▶ Required actions:
a) In the question-design excerpt, what is the default rule for introducing a brand name in most scenarios?
b) Set down, word for word, the portion of the question-design excerpt starting with "Write this policy" and going on through "almost opposite things.".

▶ Source excerpt:
For most scenarios, the default rule is simple: don't introduce your brand name unless the AI brings it up first. This is the part of question design most people get wrong by instinct, because it feels unnatural to write a test and not mention the thing you're testing for. But introducing your brand artificially inflates how visible you appear to be — you're no longer measuring whether AI surfaces you, you're measuring whether AI responds politely when prompted.

The exceptions are scenarios where the buyer plausibly already has your brand in frame. A brand-aware, brand-led scenario is supposed to start with your name in it — that's the point of the scenario, validating what the AI says about you once you're already part of the conversation. Recommendation-seeking unbranded scenarios sit in between: the buyer may ask for "tools" or "options" or "approaches" in general terms, but the question still shouldn't name a specific vendor unless the scenario's context level calls for it.

Write this policy explicitly for every scenario rather than assuming it's obvious. It's the rule that keeps a well-designed unbranded test from quietly turning into a branded one the first time someone runs it.

Why it matters: This single decision determines whether your results measure earned visibility or prompted visibility. The two numbers look similar on a dashboard and mean almost opposite things.


Check Every Question Before It Goes Into the Set

Once a question is drafted, read it the way the buyer would encounter it — not as the person who wrote it for a test. Two checks matter most.

Does it actually sound like something a real person would type? Questions written from a scenario spec sometimes carry a faint structural stiffness — too neatly organized, covering every detail from the scenario in one tidy clause. Real buyers ask messier questions. If a draft reads like a checklist rather than something typed in a moment of mild frustration or curiosity, rewrite it looser.

Does it leak more than the scenario calls for? This is the more common failure. An unbranded question that slips in a category term out of habit. A competitor-led question that accidentally also names your brand. A recommendation-seeking question that's quietly phrased as a yes/no. Each of these technically still resembles the scenario, but tests something subtly different from what you intended.

Run this check across the full set for each persona, not just question by question. If two scenarios consistently produce questions that look nearly identical and would plausibly get nearly identical answers, you don't need both — drop the redundant one rather than padding the set for the sake of coverage. A smaller set of questions that each test something distinct beats a larger set with overlap baked in.

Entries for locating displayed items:
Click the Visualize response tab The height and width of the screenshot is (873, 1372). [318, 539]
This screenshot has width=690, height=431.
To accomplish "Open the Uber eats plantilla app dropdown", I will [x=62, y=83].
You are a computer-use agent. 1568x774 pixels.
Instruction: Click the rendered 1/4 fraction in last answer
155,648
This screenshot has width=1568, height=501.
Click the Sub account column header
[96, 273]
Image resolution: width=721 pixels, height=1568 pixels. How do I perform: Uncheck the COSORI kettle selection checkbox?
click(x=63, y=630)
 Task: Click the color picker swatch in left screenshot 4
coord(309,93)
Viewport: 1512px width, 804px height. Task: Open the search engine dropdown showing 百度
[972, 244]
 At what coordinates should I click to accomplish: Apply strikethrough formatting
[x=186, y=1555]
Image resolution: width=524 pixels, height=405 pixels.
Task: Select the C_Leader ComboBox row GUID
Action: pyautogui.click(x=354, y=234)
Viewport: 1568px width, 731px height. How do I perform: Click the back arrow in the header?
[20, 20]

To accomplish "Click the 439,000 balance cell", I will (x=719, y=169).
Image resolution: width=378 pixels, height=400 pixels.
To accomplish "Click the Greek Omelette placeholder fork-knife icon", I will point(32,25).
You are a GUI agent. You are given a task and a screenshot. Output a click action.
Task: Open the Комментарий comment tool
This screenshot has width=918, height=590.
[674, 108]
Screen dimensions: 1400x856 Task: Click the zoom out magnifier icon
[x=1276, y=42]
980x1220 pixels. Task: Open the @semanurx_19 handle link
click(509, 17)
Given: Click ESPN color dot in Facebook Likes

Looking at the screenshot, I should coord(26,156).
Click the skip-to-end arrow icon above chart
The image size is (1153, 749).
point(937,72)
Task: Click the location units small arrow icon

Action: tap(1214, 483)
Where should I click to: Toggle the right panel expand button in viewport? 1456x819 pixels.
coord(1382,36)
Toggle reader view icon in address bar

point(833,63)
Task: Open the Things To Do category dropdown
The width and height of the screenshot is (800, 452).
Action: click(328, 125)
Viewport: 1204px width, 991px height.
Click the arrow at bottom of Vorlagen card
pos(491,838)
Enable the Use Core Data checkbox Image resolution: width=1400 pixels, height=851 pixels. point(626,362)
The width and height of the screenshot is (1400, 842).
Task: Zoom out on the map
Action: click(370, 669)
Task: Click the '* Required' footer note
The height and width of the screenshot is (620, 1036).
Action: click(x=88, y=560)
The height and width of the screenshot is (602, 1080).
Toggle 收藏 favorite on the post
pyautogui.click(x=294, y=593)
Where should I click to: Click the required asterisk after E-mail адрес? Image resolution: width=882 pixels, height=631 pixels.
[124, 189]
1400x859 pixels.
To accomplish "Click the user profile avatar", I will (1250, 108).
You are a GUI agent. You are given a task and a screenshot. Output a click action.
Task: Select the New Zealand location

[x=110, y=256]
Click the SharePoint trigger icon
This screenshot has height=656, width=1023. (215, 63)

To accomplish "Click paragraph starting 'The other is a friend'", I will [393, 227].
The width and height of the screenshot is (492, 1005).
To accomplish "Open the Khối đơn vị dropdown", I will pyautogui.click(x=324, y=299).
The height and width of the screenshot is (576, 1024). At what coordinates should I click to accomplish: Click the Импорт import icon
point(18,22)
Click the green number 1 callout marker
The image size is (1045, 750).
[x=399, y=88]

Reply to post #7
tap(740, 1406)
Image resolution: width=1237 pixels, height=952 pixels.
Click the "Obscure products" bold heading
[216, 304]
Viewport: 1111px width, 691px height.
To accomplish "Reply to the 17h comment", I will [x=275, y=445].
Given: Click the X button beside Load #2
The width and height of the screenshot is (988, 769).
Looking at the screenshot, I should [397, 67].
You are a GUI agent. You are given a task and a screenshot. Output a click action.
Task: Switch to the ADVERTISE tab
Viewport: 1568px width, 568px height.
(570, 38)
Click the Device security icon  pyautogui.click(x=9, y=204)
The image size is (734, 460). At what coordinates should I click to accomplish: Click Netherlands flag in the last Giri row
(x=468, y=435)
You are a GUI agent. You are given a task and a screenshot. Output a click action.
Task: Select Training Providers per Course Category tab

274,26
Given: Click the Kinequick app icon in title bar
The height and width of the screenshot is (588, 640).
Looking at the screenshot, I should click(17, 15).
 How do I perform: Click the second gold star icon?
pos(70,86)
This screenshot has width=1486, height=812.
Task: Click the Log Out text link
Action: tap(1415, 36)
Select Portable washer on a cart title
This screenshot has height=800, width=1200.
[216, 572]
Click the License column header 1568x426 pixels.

▶ Task-by-task outputs:
a) Do not introduce your brand name unless the AI brings it up first.

b)
Write this policy explicitly for every scenario rather than assuming it's obvious. It's the rule that keeps a well-designed unbranded test from quietly turning into a branded one the first time someone runs it.

Why it matters: This single decision determines whether your results measure earned visibility or prompted visibility. The two numbers look similar on a dashboard and mean almost opposite things.